My colleague alerted me to this recent judgment in Singapore of a man accused of drug trafficking. It made me think and wonder quite how we conceptualise, construct and then attribute culpability.

In many sense, our laws tries its best to identify evidence disinguishing intention from the outcome when it comes to crimes. This is why there is a difference between murder and manslaughter. So there is some kind of penalty both in terms of intent and outcome; and they compound.

Now the point is that intention is hard to tell; if a person fails to achieve an outcome, it is not always easy to be able to demonstrate his intentions. On the other hand, it can be hard to think that an outcome wasn’t driven by some kind of intent. And there is the intent that is long-developed and the one that emerges on the fly. They are all different.

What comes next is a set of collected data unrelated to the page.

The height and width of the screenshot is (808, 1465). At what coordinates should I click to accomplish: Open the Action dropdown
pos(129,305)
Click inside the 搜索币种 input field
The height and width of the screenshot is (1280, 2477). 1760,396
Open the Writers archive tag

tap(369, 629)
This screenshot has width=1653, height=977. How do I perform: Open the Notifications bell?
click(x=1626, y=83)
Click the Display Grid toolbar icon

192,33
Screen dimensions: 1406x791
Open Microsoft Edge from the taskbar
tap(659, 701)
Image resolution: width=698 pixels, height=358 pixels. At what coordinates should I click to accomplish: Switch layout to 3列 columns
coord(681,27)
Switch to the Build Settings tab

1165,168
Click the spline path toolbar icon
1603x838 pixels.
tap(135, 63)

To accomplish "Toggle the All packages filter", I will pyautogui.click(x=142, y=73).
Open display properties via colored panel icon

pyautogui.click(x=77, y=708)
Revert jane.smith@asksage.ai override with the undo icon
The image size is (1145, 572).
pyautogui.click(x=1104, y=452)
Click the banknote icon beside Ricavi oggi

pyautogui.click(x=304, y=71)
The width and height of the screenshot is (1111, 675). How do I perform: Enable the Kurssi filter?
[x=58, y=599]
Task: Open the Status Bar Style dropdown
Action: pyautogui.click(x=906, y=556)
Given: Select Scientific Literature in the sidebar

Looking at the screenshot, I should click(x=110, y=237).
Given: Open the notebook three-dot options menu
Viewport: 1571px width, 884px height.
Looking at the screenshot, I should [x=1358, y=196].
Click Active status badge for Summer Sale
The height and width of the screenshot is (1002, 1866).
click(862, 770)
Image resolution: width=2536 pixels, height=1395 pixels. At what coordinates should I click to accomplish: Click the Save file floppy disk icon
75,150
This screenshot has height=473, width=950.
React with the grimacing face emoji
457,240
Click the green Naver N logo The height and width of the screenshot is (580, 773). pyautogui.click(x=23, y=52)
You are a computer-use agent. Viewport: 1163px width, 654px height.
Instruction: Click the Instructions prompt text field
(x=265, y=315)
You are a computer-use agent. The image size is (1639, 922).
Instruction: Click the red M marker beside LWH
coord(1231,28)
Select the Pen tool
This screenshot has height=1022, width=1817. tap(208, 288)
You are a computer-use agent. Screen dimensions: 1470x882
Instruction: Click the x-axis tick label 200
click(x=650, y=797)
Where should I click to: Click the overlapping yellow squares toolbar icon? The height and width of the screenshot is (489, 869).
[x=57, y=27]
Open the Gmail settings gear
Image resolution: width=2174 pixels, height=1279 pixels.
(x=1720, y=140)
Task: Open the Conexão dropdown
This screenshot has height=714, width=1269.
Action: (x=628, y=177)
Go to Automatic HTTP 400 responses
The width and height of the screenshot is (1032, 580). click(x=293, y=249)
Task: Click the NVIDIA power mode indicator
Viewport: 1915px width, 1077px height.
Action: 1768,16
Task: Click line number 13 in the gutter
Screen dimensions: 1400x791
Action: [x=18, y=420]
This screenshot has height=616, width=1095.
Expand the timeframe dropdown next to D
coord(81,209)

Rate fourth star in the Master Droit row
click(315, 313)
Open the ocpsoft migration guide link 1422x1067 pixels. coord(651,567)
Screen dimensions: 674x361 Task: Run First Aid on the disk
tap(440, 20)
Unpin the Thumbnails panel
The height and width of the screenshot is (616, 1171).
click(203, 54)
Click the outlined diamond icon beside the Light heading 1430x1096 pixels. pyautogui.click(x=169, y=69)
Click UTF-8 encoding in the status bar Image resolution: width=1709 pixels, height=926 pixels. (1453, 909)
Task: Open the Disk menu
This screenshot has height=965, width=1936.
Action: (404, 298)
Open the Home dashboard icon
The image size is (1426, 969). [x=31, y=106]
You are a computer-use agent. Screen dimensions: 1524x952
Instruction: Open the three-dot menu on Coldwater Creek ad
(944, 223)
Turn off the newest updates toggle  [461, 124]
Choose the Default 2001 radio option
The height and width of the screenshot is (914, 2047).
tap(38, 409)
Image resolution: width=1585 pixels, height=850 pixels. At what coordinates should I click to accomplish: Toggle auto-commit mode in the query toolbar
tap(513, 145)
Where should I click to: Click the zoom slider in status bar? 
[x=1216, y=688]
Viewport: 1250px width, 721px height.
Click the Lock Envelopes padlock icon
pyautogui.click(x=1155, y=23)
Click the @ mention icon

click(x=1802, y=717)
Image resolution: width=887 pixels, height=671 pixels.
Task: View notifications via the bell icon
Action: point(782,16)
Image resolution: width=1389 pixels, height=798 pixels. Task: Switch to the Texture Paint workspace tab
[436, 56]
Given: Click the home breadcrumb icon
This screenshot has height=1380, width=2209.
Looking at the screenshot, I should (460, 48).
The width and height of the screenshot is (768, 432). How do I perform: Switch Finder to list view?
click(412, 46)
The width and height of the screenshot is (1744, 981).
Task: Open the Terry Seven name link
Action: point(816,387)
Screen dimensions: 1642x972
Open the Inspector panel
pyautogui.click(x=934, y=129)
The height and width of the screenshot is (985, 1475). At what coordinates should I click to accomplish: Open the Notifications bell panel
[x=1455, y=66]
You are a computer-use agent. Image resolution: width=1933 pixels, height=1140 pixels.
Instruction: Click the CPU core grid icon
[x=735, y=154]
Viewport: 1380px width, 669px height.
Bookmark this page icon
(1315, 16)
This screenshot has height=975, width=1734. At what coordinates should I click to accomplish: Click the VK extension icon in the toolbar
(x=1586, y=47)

So to what extent do we take responsibility? When we consume electricity from the grid, are we responsible for the emissions that were produced in generating the power? What if we tried to switch to green electricity but the solar panels aren’t generating so we are consuming from the grid? Who should be responsible of making sure supply chains are free of corruption and exploitation? Is the ability to shoulder responsibility based on financial capacity? Knowledge? Or other resources?

At the end of the day, if we managed to reduce our carbon footprint to zero as individuals and yet our fellow man continues to emit and eventually climate changes and affects all of us, are we being held culpable for a crime we didn’t commit and an outcome we did not intend?

Meekness versus weakness

In Christianity, the whole idea of differentiating meekness from weakness is a very big theme because meekness is a very important attribute of Jesus Christ and his followers. He taught in Matthew 5, “Blessed are the meek: for they shall inherit the earth.”

For me, this distinction that is often overlooked by everyone outside the context of Christianity except perhaps for a few linguist and people particular about the precision of their use of language. So meekness continues to be confused with the personality of being somewhat timid, soft-spoken, and lack of covert expression.

As Christians, we recognise meekness actually takes a lot more strength and power than being someone who is strong and mighty. Because meekness involves withholding of strength. The restraint that is exercised, silently behind the will of a person requires a lot more than the raw might in expression of anger or hatred. Think about another picture: Is it easier for you to pick up a tiny piece of ant and move it to another place or simply to crush it?

When you recognise that meekness is actually great strength, it unlocks a lot of clarity in what you want to cultivate in your character and personality as you grow. At the same time, it changes radically what kind of behaviour you respect and value in the context of work and relationships.